In [1]:
from transformers import AutoModelForSequenceClassification, AutoTokenizer
from transformers import T5ForConditionalGeneration, T5Tokenizer
from gramformer import Gramformer
import transformers
import torch
import spacy
import time

  from .autonotebook import tqdm as notebook_tqdm


## Ignore warnings

In [2]:
import warnings
warnings.filterwarnings("ignore")
transformers.logging.set_verbosity_error()
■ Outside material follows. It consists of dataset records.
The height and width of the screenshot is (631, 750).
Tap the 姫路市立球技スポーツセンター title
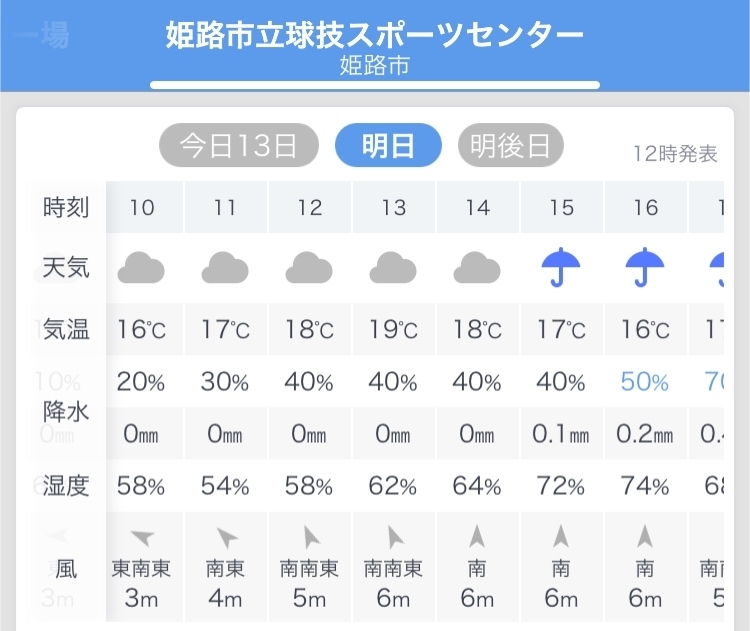pos(375,34)
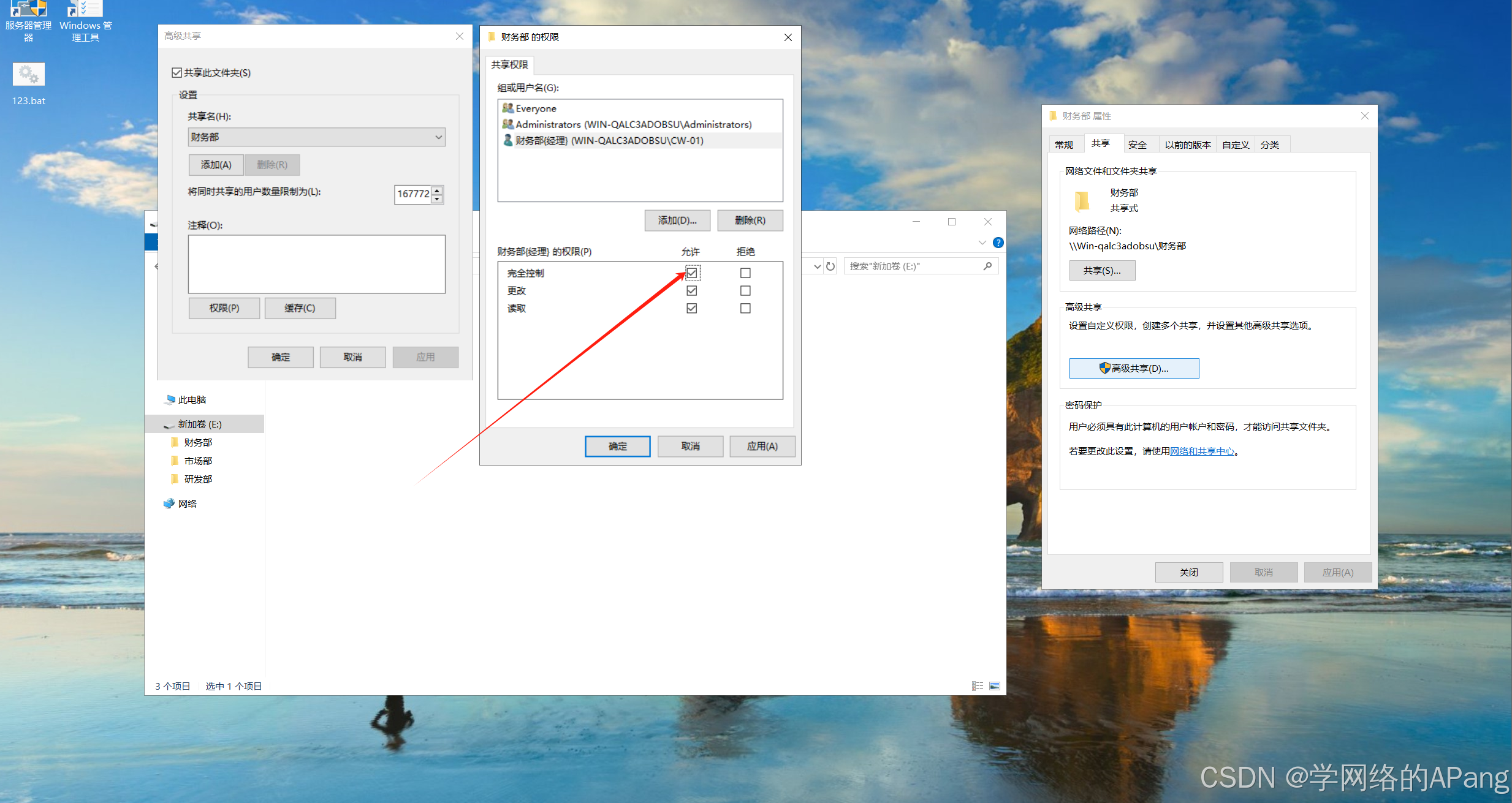This screenshot has width=1512, height=803.
Task: Switch to the 安全 tab in properties
Action: point(1137,145)
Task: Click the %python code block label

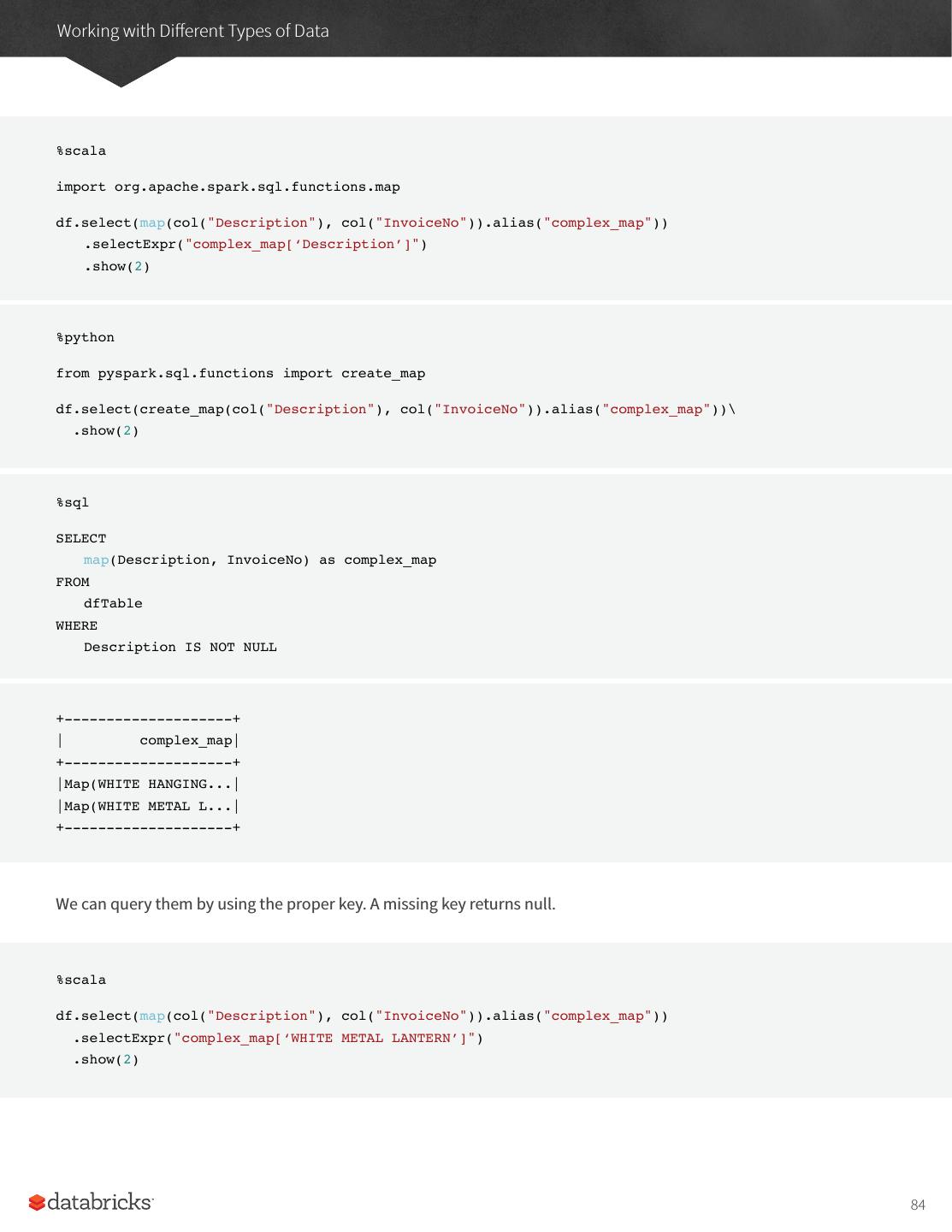Action: click(x=86, y=338)
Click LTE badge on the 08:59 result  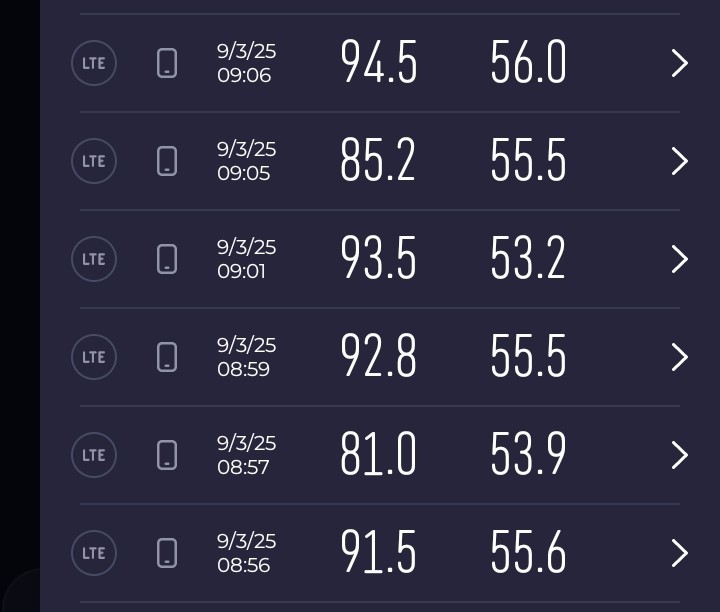94,357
## Optimized Gramformer for sentence correction

In [3]:
class OptimizedT5Corrector:
    def __init__(self, debug=True):
        # Load model and tokenizer directly
        self.model_name = "prithivida/grammar_error_correcter_v1"
        self.tokenizer = T5Tokenizer.from_pretrained(self.model_name)
        self.model = T5ForConditionalGeneration.from_pretrained(self.model_name)
        
        # Optimize model for inference
        self.model.eval()
        
        # Use torch.compile for PyTorch 2.0+ (significant speedup)
        if hasattr(torch, 'compile'):
            try:
                self.model = torch.compile(self.model)
                if debug: print("Successfully applied torch.compile optimization")
            except Exception as e:
                if debug: print(f"Could not apply torch.compile: {e}")
        
        # Optimize memory usage
        self.model.config.use_cache = True
        
    def correct(self, sentence, max_length=128):
        # Start measuring inference time
        start_time = time.time()
        
        # Apply inference optimizations
        with torch.inference_mode():
            # Prepare input - the "gec:" prefix is important for the model
            input_text = f"gec: {sentence}"
            input_ids = self.tokenizer(input_text, return_tensors="pt").input_ids
            
            # Optimize generation parameters for speed
            outputs = self.model.generate(
                input_ids=input_ids,
                max_length=max_length,
                num_beams=2,  # Reduced from 5 for speed
                early_stopping=True,
                use_cache=True  # Enable KV caching for faster generation
            )
            
            # Decode output
            corrected_sentence = self.tokenizer.decode(outputs[0], skip_special_tokens=True)
        
        # End measuring inference time
        end_time = time.time()
        inference_time = end_time - start_time
        
        return {
            "corrected_sentence": corrected_sentence,
            "inference_time_seconds": inference_time
        }

## Polarity detection with Spacy

In [4]:
def analyze_sentence_type(nlp, text):
    # Measure inference time
    start_time = time.time()

    # Parse the sentence using spaCy
    doc = nlp(text)

    # Check for negation by looking for the 'neg' dependency tag
    has_negation = any(token.dep_ == "neg" for token in doc)
    
    # Determine sentence type
    sentence_type = "negation" if has_negation else "affirmation"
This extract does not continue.